Organic Farms Inc., a Beltsville-based company long regarded as one of the pioneers of the organic food industry, has filed for bankruptcy court protection from its creditors.

At same time, the Beltsville wholesaler said this week that a new owner has agreed to invest $200,000 in the nine-year-old company in hopes of reinvigorating what has been the East Coast's largest organic produce distributor.

The new owner -- and chairman -- is Allan Gallant, former chief financial officer of B. Green & Co., Maryland's largest wholesale grocery company.

"This is the company that helped start the {organic} industry nine years ago and I don't want to see it go under," Gallant said yesterday. "The only way I had a chance of saving it was to file Chapter 11 and put a hold on the secured creditors while I put money back into rebuilding the business."

Organic Farms's troubles come at a time when the interest in organic produce appears to be on the wane, at least from Washington's largest supermarket chains. Pressed by consumers to stock pesticide-free fruits and vegetables after the Alar chemical scare in early 1989, both Giant Food Inc. and Safeway Stores Inc. set up separate organic produce sections in several stores to test overall interest.

Giant discontinued its test after two months; Safeway did after four -- with both chains citing disappointing sales. "It just didn't work," said Giant spokesman Barry Scher. "The sales never materialized." Supermarket officials noted that the organic produce often cost nearly twice as much as conventional produce.

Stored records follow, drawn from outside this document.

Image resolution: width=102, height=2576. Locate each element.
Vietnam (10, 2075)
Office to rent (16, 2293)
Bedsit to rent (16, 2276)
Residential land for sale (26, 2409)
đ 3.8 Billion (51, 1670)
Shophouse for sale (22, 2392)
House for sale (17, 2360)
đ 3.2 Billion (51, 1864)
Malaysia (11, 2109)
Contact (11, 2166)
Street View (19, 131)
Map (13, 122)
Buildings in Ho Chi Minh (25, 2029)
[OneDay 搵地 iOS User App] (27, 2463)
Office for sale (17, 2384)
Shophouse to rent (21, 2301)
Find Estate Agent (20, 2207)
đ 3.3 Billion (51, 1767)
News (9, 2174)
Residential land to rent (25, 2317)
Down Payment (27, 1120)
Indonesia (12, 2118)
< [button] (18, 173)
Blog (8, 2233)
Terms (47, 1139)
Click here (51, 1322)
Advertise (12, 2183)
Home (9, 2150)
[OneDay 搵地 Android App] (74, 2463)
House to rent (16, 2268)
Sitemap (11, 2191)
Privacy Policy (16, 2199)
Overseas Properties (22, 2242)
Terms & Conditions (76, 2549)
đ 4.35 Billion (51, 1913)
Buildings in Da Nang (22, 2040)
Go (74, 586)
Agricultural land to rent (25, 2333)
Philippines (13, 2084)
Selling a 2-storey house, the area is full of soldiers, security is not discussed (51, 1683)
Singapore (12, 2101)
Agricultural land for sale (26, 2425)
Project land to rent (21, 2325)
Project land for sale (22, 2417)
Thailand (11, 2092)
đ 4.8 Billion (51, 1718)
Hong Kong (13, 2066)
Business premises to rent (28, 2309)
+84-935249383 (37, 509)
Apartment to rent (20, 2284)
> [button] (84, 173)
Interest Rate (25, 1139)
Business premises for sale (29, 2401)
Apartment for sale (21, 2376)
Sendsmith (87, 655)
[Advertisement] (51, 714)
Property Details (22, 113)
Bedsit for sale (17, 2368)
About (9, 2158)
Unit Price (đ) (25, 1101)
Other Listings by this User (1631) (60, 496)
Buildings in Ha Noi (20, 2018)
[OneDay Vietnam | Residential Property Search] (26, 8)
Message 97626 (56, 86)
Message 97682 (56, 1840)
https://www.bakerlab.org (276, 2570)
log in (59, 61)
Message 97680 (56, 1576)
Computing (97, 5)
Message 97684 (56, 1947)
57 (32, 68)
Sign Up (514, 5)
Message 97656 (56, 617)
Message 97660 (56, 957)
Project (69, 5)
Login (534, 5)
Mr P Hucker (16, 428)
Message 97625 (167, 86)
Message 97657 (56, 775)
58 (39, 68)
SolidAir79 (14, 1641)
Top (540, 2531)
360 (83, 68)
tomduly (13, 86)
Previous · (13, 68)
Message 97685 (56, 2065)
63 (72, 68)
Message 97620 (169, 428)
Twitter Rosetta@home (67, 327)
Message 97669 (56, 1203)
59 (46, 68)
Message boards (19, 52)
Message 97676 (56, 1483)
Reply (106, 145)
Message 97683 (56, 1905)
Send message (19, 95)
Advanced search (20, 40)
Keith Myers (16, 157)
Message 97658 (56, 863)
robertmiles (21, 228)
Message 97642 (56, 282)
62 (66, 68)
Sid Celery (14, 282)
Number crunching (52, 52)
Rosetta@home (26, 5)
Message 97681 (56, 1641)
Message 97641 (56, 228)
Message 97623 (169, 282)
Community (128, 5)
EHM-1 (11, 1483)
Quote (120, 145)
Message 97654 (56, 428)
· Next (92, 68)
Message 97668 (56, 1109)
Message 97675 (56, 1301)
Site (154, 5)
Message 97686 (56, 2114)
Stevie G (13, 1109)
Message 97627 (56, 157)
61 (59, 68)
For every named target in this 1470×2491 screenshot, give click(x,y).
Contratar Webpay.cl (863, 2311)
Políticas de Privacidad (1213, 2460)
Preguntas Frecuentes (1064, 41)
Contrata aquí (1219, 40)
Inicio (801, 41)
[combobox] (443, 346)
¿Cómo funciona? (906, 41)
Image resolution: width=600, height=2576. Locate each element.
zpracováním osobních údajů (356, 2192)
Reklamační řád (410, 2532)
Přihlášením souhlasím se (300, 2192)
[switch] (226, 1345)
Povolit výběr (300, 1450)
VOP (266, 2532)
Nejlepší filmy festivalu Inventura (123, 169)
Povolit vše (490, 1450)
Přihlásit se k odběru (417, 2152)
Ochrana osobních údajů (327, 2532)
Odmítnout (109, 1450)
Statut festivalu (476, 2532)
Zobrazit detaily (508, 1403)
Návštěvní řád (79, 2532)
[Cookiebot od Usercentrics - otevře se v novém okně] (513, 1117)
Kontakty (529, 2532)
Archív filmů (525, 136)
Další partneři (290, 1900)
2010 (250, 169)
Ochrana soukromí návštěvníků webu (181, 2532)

Organic Farms executives do not blame the supermarkets for Organic Farms's financial troubles. "A lot of it was our own fault," said Joseph Dunsmoor, a farmer who started the company after he saw a need for a marketing outlet for organic food -- not just fruits and vegetables but also organic juice, grains and even potato chips.

"The company overpositioned itself after Alar," Dunsmoor said yesterday. Among other things, Organic Farms bought more organic apples than it could sell. Additionally, he said, "we spent money on fancy labels" and training seminars for farmers "and ran out of cash and couldn't buy any inventory."

Complicating matters was the arrival of a competitor, Albert's Organics, one of the nation's largest organic food wholesalers. Based in Los Angeles, Albert's opened an East Coast outlet in Kennett Square, Pa., earlier this year.

"That absolutely creamed off some of our business, no question about it," said Gallant. "We probably lost $80,000 to $90,000 a week" to Albert's.

Those circumstances combined to cut Organic Farms's annual sales -- which in 1988 totaled nearly $20 million -- to $7.5 million this year, half of last year's sales of $15 million, Gallant said.

Gallant is confident, however, that he can turn the company's fortunes around. Despite the disappointing supermarket sales here, the organic industry has been growing at breakneck speed, selling $1.25 billion in 1989, a 40 percent increase from $893 million in 1988, according to marketing research firm Marketdata Enterprises. In 1980, the organic industry had sales of only $174 million.

For a turnaround to be possible, Gallant said, bankruptcy court protection is vital. He said debt totaled slightly more than $3 million. Its assets are listed at about $1.25 million.